Okay - now, there is an option to manually add times. Right click on a solve, and then click "Add Solves". This should open up a dialog where you can enter new times manually. If you notice any error in this, please notify me!
I also added an Audio Cues option in the timer settings. If inspection and this option are enabled, then you should get audio cues when you have 8 or 12 seconds left, just like at a comp.

And then, unrelated to cubeshepherd's reply, I also added an import from twisty timer option.


----------



## cubeshepherd (Aug 12, 2018)

Cubetastic5 said:


> I also added an Audio Cues option in the timer settings. If inspection and this option are enabled, then you should get audio cues when you have 8 or 12 seconds left, just like at a comp


First off, Thank you very much for getting back to me and responding to the questions. For both of the things that you mentioned, I for some reason did not have the ability to see the options, so what I did was log out and then log back in and after I did that the options appeared and I was able to click on them. Not sure why that was the case but now they are working so thanks for letting me know about them.



Cubetastic5 said:


> , there is an option to manually add times. Right click on a solve, and then click "Add Solves". This should open up a dialog where you can enter new times manually. If you notice any error in this, please notify me!


So now that I have can enter the times in manually, I can type the time(s) in, but once I press the "Add" button, it just sits on the same loading page saying "Add solves" with the blue loading bar streaming past, but nothing happens after that. Also, if I click on the main screen to use the timer, the loading page goes away, but if I press the "Add solves" button again, the same page appears, with it still showing the loading bar. If that makes any sense.
Hopefully this screenshot shows what I mean:


Spoiler



blob:moz-extension://46a2235d-e968-44ed-8591-4d2abbdfd833/1268bd48-fe06-49ed-abb6-180b409e0257




Thanks again for your help, and please let me know if you need any clarification with anything that I said.


----------



## cubeshepherd (Aug 12, 2018)

This is what i was trying to show you @Cubetastic5, for some reason I can not get the link to work, so here this is instead, sorry for the hassle.


----------



## Cubetastic5 (Aug 12, 2018)

cubeshepherd said:


> This is what i was trying to show you @Cubetastic5, for some reason I can not get the link to work, so here this is instead, sorry for the hassle. View attachment 9371


I fixed it! Thanks a lot for telling me. It happened because of a small issue in the server file. I tested it again now, and it's working fine. Also note that after you click "Add" and the progress bar comes, the request has been sent to the server, and it will continue adding the solves even if you close the window, or even if you shutdown your PC.


----------



## cubeshepherd (Aug 12, 2018)

Cubetastic5 said:


> I fixed it! Thanks a lot for telling me. It happened because of a small issue in the server file. I tested it again now, and it's working fine. Also note that after you click "Add" and the progress bar comes, the request has been sent to the server, and it will continue adding the solves even if you close the window, or even if you shutdown your PC.

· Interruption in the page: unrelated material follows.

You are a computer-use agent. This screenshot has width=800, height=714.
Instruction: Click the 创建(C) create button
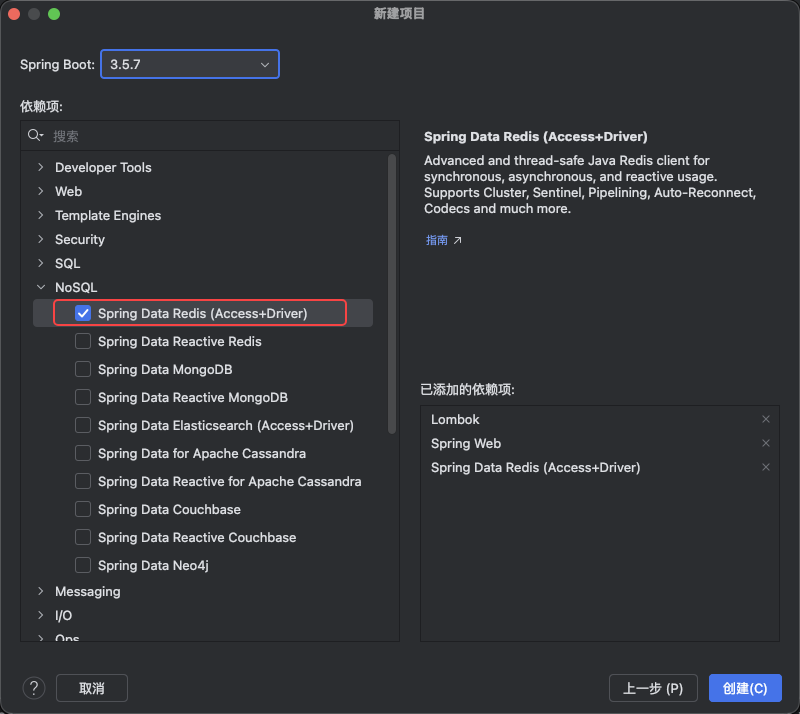pyautogui.click(x=745, y=688)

Cool and again, thank you very much for your help. Much appreciated


----------



## Cubetastic5 (Aug 15, 2018)

New Update!
You can now sync settings as well through an account - earlier it used to be just solves.


Spoiler: sync settings






Also, I saw @Keroma12 and @AvGalen's posts in the csTimer thread, and decided to implement it. It was a nice idea which I hadn't even thought of! So you can now set reminders that will alert you during the solve.


Spoiler: Reminders






The list of solves when you sign in now becomes an infinite scroll, so that speed is not compromised.
As always, any suggestions or feedback is appreciated.


----------



## AvGalen (Aug 16, 2018)

I searched for cubetastic in the Google Play Store and found an app that requires "permission to everything". I don't know if it is related to your web-timer, but I immediately stopped installing that app! I will give the web-timer a go though


----------



## Cubetastic5 (Aug 16, 2018)

AvGalen said:


> I searched for cubetastic in the Google Play Store and found an app that requires "permission to everything". I don't know if it is related to your web-timer, but I immediately stopped installing that app! I will give the web-timer a go though


No - I just checked, that app has _nothing at all_ to do with my timer. Cubetastic Timer is not available on the Play Store as of now - you can, however, use it as a PWA that behaves just like an app (with a few differences and advantages).


----------



## FailCuber (Aug 18, 2018)

The time doesn't show up on the session when it's offline. Do you know how to fix this?


----------



## Cubetastic5 (Aug 18, 2018)

@FailCuber The reason for that is because all your times are stored in the cloud - that is why you can access them from any device. For your device to access the cloud, you need an internet connection. I _can_ "fix" this by storing a cached version of your solves that would work offline (because it's now stored on your device, like the actual webpage is) but you would still not be able to upload new solves while offline, and of course real-time updates won't happen when you're offline. If really want this behaviour, tell me and I'll try to add it. However, note that you can already get a similar behaviour if you just get a temporary internet connection long enough to get your solves. Also, this temporary internet connection sometimes is capable of uploading solves you had done while offline. This "temporary internet connection" can be as short as 10 seconds - but, if you want a completely offline version that does everything normally, then you can just sign out of your account and do all the solves - the only problem will be that you can't access these offline solves from other devices.


----------



## Adam Smith (Aug 21, 2018)

Nice, keep up the good work


----------



## cubeshepherd (Aug 28, 2018)

I am not 100% positive if this is site wide or just on my PC, but there seems to be a issue with logging in to the website. I can type my username and password in, but I can not log in, but rather the page just stays the same on the log in section. If you (@Cubetastic5) would not mind checking on that, (if it is website related) then that would be much appreciated. Thank you in advance for your help.


----------



## Cubetastic5 (Aug 29, 2018)

cubeshepherd said:


> I am not 100% positive if this is site wide or just on my PC, but there seems to be a issue with logging in to the website. I can type my username and password in, but I can not log in, but rather the page just stays the same on the log in section. If you (@Cubetastic5) would not mind checking on that, (if it is website related) then that would be much appreciated. Thank you in advance for your help.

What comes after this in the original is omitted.